= BRANO SELEZIONATO =

Project

Back to overview

Mining Conversational Content for Topic Modelling and Author Identification (ChatMiner)

Applicant Crestani Fabio
Number 130208
Funding scheme Project funding (Div. I-III)
Research institution Istituto del Software (SI) Facoltà di scienze informatiche
Institution of higher education Università della Svizzera italiana - USI
Main discipline Information Technology
Start/End 01.04.2010 - 31.03.2013
Approved amount 156'540.00
Show all

Keywords (6)

topic modelling; text author identification; text mining; author identification; topic modelling; information retrieval

Lay Summary (Italian)

Lead
Il progetto Chatminer ha come scopo l’analisi di documenti originati da conversazioni online per trovare gli argomenti di discussione (di cosa si parla?) e caratterizzare l’identità delle persone coinvolte (chi parla?).
Lay summary
Al crescere dell’utilizzo di Internet, anche il modo di comunicare tra loro delle persone è cambiato e si affida oggigiorno sempre di più a strumenti informatici. Queste “conversazioni online” si ritrovano in diversi servizi presenti su Internet, da quelli di messaggeria istantanea (IRC, Internet Relay Chat), fino ad arrivare ai blog o micro-blog (come Twitter) e ai social network (come Facebook). Tutti questi servizi generano una grande mole di dati testuali che offrono enormi potenzialità dal punto di vista della loro analisi, sopratutto per quanto riguarda il reperimento di conversazioni sulla base degli argomenti di discussione e del profilo delle persone coinvolte.

= COMPITO DA SVOLGERE =
Estrai dalla scheda sul progetto ChatMiner il tratto che parte dalle parole "topic modelling; text" e si chiude dopo "coinvolte (chi parla?).", senza cambiare nulla.

= ELENCO DEI DATI =
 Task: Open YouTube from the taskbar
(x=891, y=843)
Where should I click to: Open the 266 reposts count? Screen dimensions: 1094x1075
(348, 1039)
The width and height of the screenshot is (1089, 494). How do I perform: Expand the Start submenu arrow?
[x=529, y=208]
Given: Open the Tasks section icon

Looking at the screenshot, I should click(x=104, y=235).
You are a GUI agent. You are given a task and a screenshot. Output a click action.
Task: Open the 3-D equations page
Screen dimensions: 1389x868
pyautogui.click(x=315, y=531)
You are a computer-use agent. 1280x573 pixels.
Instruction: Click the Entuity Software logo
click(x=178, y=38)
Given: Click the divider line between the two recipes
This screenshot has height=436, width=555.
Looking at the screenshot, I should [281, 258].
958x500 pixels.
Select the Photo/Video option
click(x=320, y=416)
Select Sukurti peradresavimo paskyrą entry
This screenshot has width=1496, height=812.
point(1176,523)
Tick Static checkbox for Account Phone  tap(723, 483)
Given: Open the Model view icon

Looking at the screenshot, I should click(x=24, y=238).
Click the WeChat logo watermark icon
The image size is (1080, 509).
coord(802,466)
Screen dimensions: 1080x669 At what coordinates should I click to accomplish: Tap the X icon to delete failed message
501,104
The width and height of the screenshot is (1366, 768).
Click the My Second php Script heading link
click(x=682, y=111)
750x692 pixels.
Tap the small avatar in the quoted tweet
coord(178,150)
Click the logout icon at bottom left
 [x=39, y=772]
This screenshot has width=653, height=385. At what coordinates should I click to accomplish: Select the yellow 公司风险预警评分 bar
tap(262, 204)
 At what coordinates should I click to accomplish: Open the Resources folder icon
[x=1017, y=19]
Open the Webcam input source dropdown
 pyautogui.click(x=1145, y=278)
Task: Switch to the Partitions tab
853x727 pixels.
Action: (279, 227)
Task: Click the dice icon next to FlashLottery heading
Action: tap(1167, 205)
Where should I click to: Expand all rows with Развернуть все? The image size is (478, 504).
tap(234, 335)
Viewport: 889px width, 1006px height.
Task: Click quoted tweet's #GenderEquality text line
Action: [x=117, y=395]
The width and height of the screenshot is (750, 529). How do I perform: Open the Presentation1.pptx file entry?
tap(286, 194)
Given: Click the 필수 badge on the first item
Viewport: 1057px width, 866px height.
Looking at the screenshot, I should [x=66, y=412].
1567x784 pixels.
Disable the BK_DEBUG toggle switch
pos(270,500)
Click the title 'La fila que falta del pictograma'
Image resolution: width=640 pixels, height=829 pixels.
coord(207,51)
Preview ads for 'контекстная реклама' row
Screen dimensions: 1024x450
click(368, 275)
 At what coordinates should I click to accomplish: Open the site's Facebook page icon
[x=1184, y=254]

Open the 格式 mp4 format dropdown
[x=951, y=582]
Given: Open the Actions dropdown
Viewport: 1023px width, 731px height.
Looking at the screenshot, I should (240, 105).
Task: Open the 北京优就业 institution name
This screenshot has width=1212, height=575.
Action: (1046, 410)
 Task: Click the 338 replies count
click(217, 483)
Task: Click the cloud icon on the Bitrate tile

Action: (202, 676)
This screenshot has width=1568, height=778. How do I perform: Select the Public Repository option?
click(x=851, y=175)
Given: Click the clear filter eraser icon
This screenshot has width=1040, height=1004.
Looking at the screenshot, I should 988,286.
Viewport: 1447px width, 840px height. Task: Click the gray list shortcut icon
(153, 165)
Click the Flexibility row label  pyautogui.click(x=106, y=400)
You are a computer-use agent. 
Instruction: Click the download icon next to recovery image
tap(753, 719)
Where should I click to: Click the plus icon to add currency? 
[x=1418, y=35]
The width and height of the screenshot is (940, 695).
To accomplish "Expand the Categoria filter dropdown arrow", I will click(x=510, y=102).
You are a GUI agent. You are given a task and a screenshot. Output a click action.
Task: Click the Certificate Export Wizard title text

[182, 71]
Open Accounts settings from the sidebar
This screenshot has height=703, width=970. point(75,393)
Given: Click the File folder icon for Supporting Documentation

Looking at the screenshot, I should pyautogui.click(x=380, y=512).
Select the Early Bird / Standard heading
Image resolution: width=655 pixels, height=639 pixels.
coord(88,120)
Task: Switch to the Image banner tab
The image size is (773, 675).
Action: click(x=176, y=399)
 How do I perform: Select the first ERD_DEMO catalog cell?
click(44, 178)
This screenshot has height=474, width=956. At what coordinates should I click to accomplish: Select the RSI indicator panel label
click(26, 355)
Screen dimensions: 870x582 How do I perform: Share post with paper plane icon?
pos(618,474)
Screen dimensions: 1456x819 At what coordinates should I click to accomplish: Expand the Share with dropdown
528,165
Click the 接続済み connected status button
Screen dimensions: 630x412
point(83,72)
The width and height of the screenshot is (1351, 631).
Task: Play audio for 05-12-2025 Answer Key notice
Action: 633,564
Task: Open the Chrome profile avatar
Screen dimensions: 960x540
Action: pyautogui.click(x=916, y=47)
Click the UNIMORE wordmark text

= RISPOSTA SCRITTA =
topic modelling; text author identification; text mining; author identification; topic modelling; information retrieval

Lay Summary (Italian)

Lead
Il progetto Chatminer ha come scopo l’analisi di documenti originati da conversazioni online per trovare gli argomenti di discussione (di cosa si parla?) e caratterizzare l’identità delle persone coinvolte (chi parla?).